AI Article Synopsis

  • The study investigates the role of lymphovascular invasion (LVI) in selecting patients with muscle-invasive bladder cancer (MIBC) for neoadjuvant chemotherapy (NAC) before radical cystectomy (RC).
  • Two cohorts from Lund University were analyzed, revealing that patients with positive LVI in transurethral resection (TUR) specimens had a significantly higher 3-year cancer-specific survival benefit (26.2%) from NAC compared to those without LVI.
  • The findings suggest that assessing LVI could help identify patients who would benefit most from NAC, but further research is needed for validation.

Article Abstract

Purpose: The survival benefit of neoadjuvant chemotherapy (NAC) before definitive radical cystectomy (RC) varied among patients, suggesting proper selection of patients for NAC to maximize the survival benefit. This study aimed to investigate the role of lymphovascular invasion (LVI) in transurethral resection (TUR) specimens in selecting patients with MIBC for NAC.
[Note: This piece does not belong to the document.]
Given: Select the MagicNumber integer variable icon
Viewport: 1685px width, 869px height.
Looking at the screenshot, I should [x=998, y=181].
Methods: Two retrospective cohorts of patients with cT2-4aN0 MIBC who underwent RC from 2004 to 2015 provided by Lund University were included. Inverse probability weighting was applied to make the NAC-treated (NAC) and untreated (non-NAC) cohorts comparable. Survival benefits were estimated with Kaplan-Meier curves and Cox proportional hazards models. The primary endpoint was cancer-specific survival (CSS). LVI in TUR specimens and molecular taxonomies (BASE47, UNC, and LundTax) were examined, and bulk RNA-seq datasets were explored for LVI-relevant signatures.
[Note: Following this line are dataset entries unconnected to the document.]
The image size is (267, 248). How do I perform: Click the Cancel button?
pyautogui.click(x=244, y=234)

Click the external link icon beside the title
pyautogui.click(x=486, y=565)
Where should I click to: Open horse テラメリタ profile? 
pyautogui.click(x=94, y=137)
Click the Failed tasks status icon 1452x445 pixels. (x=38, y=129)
Results: A total of 341 patients with cT2-4aN0 MIBC were included. The NAC cohort included 125 patients, whereas the non-NAC cohort included 216 patients. The 3-year CSS benefit of NAC was 7.1%. For patients with positive LVI in TUR specimens, the 3-year CSS benefit of NAC was 26.2% (48.1% vs. 74.3%), with a risk reduction of 56% (HR = 0.44, P = .03). A sensitivity analysis confirmed a significant interaction between LVI and NAC. This study failed to identify the molecular subtypes that maximized the survival benefit of NAC. Exploration of LVI-relevant signatures remains inconclusive.

Conclusions: LVI in TUR specimens could help identify patients with MIBC who would derive maximal survival benefit from NAC. Further prospective validation is necessary.